Ao fim de mais de uma década de separação, Fortes reencontra a mãe e apressa-se a sanar o tempo perdido: reata a ligação com a família do lado materno, completa o Ensino Secundário, ressuscita o gosto pelo desenho e pela ilustração. Lá pelo meio, cimenta novas amizades com a ajuda do basquetebol e da música. «É engraçado porque eu nunca quis ser músico. Nunca me passou pela cabeça integrar uma banda. É verdade que sempre gostei muito de cantar. Quando estava no nono ano, alguns dos meus amigos começaram a tocar guitarra. É curioso porque todos eles eram macaenses», sublinha. «Nessa altura, íamos com alguma frequência para estabelecimentos de “karaoke”, cantávamos um par de canções e eles começaram a dizer que eu até tinha uma boa voz, e uma coisa levou à outra. A primeira banda de que fiz parte chamava-se MP. Os outros membros foram abandonando o projecto e a determinada altura só restava eu do alinhamento original. Como não fui o único fundador da banda, pareceu-me que fazia sentido optar por outro nome e foi assim que nasceram os Blademark», lembra.

Em paralelo, e já com os sombrios dias em que teve a rua como casa bem enterrados no passado, completou uma licenciatura em design gráfico na Escola de Artes do Instituto Polítécnico de Macau. Em 2005, o Armazém do Boi acolheu a sua primeira exposição individual – “Mad! Mad! Mad! Fortes Sketches Solo” – e desde então o seu trabalho chegou aos quatro cantos do mundo, a cidades como Pequim, Xangai, Tóquio, Singapura, Lisboa e Nova Iorque. Com os Blademark, Pakeong Sequeira actuou em Hong Kong, na Austrália e em várias cidades chinesas, chegando a representar Macau no Festival da Canção da Asian Broadcasting Union, o equivalente asiático ao Festival da Eurovisão.

Depois de uma infância difícil e de uma adolescência turbulenta, o jovem artista – tido como um dos mais versáteis e promissores de Macau – consumava aquilo que se teria prefigurado, menos de uma década antes, como um improvável percurso de redenção: «Naquela altura, o que eu desejava era sobretudo ser uma boa pessoa. Queria estar ao nível da minha família e queria que esse se torna-se o meu estilo. O problema é que eu nem sequer tinha sido baptizado em criança».

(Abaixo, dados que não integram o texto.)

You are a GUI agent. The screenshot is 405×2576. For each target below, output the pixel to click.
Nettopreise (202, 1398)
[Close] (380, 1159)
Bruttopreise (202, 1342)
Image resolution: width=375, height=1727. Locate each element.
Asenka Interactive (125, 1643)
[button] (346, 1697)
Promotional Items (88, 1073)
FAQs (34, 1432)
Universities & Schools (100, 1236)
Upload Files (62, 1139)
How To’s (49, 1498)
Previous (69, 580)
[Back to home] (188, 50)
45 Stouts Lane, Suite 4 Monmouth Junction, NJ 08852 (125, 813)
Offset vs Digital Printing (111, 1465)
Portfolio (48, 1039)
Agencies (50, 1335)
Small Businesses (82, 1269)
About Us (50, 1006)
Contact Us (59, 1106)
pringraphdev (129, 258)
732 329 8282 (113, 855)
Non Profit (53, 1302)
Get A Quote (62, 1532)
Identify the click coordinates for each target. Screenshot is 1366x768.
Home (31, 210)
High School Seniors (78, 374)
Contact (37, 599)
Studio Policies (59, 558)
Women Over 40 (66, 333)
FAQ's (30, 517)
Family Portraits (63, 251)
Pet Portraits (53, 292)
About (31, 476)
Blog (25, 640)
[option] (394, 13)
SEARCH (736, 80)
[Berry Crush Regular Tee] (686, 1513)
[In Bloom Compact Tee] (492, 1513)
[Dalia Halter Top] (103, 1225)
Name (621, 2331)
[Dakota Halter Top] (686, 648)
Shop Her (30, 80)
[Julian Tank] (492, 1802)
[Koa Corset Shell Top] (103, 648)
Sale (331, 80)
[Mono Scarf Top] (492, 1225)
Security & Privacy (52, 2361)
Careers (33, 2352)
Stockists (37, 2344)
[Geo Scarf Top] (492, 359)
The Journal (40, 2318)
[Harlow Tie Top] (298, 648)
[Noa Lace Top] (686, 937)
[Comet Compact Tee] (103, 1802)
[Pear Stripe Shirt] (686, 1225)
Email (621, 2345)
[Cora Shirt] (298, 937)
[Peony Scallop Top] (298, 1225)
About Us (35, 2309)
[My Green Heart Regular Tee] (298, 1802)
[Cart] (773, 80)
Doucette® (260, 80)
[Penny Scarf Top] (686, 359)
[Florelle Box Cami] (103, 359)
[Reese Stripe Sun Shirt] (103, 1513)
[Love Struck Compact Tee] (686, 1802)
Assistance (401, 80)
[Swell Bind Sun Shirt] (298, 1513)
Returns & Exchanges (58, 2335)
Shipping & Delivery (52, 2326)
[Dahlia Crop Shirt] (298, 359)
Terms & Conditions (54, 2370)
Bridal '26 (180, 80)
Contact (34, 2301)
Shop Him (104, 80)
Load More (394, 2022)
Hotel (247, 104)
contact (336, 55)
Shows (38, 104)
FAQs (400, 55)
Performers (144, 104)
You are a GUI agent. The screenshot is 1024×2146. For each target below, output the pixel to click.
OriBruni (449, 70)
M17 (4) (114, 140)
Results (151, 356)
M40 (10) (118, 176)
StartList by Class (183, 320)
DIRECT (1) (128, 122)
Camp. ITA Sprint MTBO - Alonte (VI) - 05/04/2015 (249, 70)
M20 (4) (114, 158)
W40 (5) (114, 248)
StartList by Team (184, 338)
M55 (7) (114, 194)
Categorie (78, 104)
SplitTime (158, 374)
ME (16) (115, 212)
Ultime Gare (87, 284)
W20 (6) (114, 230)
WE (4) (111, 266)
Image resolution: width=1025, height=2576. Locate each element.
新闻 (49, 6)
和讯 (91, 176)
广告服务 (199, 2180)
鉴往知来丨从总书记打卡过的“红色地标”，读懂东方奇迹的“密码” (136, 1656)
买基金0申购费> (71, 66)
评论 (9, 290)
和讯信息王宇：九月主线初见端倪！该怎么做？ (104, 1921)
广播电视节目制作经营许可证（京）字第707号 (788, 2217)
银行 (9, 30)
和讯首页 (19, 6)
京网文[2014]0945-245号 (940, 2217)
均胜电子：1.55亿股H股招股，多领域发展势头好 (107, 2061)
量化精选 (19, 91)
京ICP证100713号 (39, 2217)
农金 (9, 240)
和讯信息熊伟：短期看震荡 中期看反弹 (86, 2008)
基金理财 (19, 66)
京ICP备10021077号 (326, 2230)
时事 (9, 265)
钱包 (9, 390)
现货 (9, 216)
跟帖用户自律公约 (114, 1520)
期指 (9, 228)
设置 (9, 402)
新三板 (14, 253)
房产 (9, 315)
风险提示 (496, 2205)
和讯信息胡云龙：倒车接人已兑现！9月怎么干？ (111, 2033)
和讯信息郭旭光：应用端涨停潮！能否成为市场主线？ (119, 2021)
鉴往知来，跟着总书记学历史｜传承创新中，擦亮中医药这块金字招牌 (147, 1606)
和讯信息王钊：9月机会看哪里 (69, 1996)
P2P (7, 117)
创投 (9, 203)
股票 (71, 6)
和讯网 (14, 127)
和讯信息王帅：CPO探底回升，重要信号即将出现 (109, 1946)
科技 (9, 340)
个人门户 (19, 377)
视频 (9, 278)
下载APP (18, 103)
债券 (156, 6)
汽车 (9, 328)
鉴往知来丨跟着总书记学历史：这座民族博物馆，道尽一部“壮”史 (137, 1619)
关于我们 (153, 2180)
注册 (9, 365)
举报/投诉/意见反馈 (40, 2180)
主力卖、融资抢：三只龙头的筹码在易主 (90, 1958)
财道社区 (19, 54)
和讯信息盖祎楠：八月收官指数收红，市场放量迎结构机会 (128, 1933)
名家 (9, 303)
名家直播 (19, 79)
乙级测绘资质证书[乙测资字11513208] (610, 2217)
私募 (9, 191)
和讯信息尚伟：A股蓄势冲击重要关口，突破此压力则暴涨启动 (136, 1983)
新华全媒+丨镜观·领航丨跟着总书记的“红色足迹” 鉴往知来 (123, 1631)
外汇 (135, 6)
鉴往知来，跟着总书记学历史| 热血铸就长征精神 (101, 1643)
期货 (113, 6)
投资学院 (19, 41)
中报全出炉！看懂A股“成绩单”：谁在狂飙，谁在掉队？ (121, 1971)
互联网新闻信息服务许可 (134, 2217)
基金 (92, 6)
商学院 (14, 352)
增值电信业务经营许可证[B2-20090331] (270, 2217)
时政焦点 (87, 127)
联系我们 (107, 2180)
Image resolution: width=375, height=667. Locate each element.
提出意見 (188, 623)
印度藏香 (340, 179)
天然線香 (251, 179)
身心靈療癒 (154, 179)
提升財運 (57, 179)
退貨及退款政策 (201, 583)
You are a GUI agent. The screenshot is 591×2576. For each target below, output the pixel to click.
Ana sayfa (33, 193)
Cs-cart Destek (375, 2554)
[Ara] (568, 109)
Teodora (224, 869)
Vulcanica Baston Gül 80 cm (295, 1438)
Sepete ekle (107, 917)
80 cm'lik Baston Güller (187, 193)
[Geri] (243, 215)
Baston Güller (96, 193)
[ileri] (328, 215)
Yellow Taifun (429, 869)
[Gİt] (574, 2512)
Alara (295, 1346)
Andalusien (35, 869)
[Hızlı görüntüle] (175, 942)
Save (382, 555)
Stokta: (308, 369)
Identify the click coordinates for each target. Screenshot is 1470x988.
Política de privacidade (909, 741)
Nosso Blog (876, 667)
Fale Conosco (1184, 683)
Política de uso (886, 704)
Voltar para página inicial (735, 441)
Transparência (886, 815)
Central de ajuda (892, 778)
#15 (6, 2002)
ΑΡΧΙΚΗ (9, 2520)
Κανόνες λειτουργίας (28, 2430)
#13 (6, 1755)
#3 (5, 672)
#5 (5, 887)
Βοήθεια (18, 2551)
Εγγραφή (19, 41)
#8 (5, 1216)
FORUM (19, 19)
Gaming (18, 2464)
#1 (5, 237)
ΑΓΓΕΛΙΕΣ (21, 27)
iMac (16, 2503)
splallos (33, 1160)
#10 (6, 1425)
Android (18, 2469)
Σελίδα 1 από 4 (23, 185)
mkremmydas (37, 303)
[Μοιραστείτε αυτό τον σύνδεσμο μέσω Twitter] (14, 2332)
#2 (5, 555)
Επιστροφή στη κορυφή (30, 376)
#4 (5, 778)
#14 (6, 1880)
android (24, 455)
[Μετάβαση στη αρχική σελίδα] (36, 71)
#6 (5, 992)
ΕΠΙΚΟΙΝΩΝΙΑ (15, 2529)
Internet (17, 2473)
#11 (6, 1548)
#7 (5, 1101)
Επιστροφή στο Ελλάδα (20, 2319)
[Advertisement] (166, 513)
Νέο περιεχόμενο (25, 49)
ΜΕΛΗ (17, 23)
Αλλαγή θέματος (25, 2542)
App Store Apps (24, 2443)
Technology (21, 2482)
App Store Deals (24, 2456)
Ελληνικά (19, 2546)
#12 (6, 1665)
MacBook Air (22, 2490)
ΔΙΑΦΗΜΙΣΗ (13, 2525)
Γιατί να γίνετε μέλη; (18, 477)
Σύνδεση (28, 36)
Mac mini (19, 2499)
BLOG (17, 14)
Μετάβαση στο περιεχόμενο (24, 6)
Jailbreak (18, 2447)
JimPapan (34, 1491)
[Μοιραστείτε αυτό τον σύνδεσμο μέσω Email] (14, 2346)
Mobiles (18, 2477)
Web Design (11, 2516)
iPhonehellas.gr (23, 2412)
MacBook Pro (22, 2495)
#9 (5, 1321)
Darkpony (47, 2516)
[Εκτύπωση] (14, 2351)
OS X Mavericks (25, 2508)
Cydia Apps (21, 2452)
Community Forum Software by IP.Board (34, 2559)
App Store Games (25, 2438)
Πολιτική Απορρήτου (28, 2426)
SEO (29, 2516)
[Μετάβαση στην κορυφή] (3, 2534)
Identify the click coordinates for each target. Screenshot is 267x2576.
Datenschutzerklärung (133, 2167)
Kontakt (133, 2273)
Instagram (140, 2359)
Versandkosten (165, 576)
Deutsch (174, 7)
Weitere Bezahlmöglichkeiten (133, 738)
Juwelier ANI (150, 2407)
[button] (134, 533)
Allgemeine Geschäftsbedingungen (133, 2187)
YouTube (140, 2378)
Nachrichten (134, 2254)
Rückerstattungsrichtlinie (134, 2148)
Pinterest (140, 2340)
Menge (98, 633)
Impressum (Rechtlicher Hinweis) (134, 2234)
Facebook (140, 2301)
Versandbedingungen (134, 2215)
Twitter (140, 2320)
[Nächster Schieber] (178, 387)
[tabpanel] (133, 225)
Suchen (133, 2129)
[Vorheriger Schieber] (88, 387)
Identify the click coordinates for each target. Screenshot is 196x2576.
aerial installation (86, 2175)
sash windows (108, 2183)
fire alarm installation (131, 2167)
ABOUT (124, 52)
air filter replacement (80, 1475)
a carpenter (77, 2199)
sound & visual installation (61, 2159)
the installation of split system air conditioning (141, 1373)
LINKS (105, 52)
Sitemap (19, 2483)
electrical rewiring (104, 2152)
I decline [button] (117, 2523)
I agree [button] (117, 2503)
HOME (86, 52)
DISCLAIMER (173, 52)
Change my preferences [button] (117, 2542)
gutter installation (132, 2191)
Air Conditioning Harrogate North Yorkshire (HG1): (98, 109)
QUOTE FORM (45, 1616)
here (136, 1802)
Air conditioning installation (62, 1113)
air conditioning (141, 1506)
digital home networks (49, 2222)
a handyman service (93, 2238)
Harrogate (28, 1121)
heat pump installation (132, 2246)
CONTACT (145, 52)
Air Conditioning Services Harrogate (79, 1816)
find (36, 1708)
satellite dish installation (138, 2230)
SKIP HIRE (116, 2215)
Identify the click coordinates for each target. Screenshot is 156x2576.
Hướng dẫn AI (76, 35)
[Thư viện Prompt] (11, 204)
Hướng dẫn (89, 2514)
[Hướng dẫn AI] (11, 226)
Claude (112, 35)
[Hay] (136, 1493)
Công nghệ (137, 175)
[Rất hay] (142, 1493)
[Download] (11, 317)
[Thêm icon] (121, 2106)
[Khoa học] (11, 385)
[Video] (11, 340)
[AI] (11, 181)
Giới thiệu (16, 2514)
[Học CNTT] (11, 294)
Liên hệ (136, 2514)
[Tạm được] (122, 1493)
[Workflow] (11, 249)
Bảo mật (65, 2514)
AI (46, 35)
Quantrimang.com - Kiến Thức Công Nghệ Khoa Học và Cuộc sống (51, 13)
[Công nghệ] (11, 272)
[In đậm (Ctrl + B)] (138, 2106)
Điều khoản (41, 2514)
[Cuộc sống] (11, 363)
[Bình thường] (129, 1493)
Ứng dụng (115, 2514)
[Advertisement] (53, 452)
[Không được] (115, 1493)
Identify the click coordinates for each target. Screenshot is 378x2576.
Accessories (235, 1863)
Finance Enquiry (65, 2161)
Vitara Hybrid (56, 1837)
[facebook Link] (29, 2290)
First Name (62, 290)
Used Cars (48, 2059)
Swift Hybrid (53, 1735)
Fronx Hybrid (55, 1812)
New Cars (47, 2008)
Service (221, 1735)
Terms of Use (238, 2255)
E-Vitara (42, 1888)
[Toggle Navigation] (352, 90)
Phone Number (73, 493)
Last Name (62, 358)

Madrasta, a vida reservou em 2013 uma última rasteira a Fortes. A morte da mãe deixou o jovem artista devastado, mas colocou-o em definitivo na senda de Cristo. «A minha mãe morreu em 2013 e depois disso dei por mim a deslocar-me à Igreja com bastante frequência. Mandámos celebrar várias missas pela alma da minha mãe e a frequentar mais amiúde a igreja de São Lázaro, e o padre e as irmãs da paróquia acolheram-me e deram-me apoio. Fiquei completamente desorientado na altura. Sentia tanto a falta da minha mãe que não conseguia fazer nada», recorda Fortes, que viria a ser «baptizado em 2015, na igreja de São Lázaro». Desde então, «todas as semanas» regressa à igreja. «Todas as semanas regresso a São Lázaro», remata o vocalista e artista plástico.